Wozu noch Verlage?

Amazon.com nimmt Autoren selbst unter Vertrag

18.10.2011
Von 
Thomas Cloer war Redakteur der Computerwoche.
In den USA übernimmt der weltgrößte Online-Händler Amazon.com immer öfter selbst die Rolle des Verlegers und krempelt damit den etablierten Literaturbetrieb um.

Es steht zu erwarten, dass dies mit der üblichen zeitlichen Verzögerung auch hierzulande passieren wird - Autoren, Verlage und Literaturagenten sollten sich darauf schon jetzt gefasst machen.
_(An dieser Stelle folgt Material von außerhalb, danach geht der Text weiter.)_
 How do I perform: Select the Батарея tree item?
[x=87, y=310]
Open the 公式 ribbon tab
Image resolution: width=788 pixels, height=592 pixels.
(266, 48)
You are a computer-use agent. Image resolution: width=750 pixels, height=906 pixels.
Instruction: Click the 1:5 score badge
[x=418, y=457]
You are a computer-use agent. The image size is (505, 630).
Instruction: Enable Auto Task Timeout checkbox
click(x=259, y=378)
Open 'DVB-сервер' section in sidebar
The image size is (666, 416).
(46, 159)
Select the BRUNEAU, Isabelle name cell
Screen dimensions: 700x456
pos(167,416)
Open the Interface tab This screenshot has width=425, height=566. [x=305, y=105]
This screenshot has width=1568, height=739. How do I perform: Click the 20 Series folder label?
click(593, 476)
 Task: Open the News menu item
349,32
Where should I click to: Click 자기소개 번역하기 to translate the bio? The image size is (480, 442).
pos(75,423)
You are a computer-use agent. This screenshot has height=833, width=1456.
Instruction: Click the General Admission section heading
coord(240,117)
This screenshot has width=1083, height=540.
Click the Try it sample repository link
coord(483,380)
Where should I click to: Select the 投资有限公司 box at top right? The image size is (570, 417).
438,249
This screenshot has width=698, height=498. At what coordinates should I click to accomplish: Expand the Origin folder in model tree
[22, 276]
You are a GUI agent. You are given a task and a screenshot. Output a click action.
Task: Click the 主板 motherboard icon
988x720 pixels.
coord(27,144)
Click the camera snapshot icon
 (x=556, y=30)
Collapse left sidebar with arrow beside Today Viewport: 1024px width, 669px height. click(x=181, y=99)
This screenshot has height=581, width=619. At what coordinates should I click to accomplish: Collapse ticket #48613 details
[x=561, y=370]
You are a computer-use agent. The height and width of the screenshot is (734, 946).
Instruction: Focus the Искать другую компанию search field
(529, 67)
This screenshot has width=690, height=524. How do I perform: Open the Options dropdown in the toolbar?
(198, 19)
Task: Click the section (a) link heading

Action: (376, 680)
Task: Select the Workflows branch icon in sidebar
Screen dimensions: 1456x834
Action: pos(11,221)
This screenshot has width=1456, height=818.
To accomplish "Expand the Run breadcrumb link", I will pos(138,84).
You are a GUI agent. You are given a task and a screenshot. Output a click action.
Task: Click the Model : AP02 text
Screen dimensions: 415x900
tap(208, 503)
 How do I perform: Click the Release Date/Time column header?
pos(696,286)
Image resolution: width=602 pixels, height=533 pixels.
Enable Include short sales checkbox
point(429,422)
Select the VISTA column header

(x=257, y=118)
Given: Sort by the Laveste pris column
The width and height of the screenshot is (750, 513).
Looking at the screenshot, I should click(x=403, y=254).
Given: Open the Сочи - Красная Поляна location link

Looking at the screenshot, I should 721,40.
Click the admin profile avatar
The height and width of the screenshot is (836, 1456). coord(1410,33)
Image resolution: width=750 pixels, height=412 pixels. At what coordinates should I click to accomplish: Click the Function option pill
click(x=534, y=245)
Allein in diesem Herbst wird Amazon in den USA 122 eigene Titel veröffentlichen, sowohl in physischer Form wie auch als E-Book, berichtet die "New York Times". Und nimmt dabei durchaus eine Menge Geld in die Hand - für die Memoiren der Schauspielerin und Regisseurin Penny Marshall soll Amazon nach Angaben eines Insiders 800.000 Dollar hingeblättert haben.

Verleger beklagen sich darüber, dass Amazon einige ihrer Top-Autoren direkt angeht und dabei Verlage, Kritiker und Agenten außen vor lässt. "Die Verlage haben Angst und wissen nicht, was sie tun sollen", sagt zum Beispiel Dennis Loy Johnson von Melville House. "Jeder fürchtet sich vor Amazon", gesteht auch der langjährige Agent und E-Book-Verleger Richard Curtis. "Als Buchhändler konkurrieren Sie schon länger mit Amazon. Als Verleger wachen Sie eines Morgens auf und Amazon konkurriert auch mit Ihnen. Und als Agent klaut Amazon Ihnen möglicherweise das Mittagessen, weil es Autoren direkt veröffentlichen lässt und Sie übergeht." Das sei die alte Strategie vom Teile und Herrsche, so Curtis weiter.

Das räumt auch der Amazon-Manager Russell Grandinetti freimütig ein. "Im Prozess des Publizierens sind nur zwei Personen unverzichtbar - der Autor und der Leser", sagt er. "Und jeder, der zwischen beiden steht, hat sowohl Risiken wie auch Chancen." Dazu passt, dass Amazon-Gründer Jeff Bezos bei der Vorstellung der jüngsten Kindle-Generation die Lesegeräte wiederholt als "End-to-end-Service" bezeichnet hatte.

Und Amazon ist durchaus in der Lage, seine eigenen Bestseller zu kreieren. Der Konzern erwarb beispielsweise vom Münchner damaligen Jungautoren Oliver Pötzsch die Rechte an dessen historischem Roman "Die Henkerstochter", übersetzte ihn Deutschen ins Englische und hat mittlerweile mehr eine Viertelmillion E-Books von "The Hangman's Daughter" verkauft.

"Das Tolle an Amazons Verlagsprogramm ist, dass es da diese Graswurzel-Phänomene geben kann", sagt Bruce Nichols vom Houghton Mifflin Harcourt, wo das Pötzsch-Buch diesen Sommer neu aufgelegt wurde. Man darf gespannt sein, wie und wann Amazon in ähnlicher Weise den deutschen Markt angeht.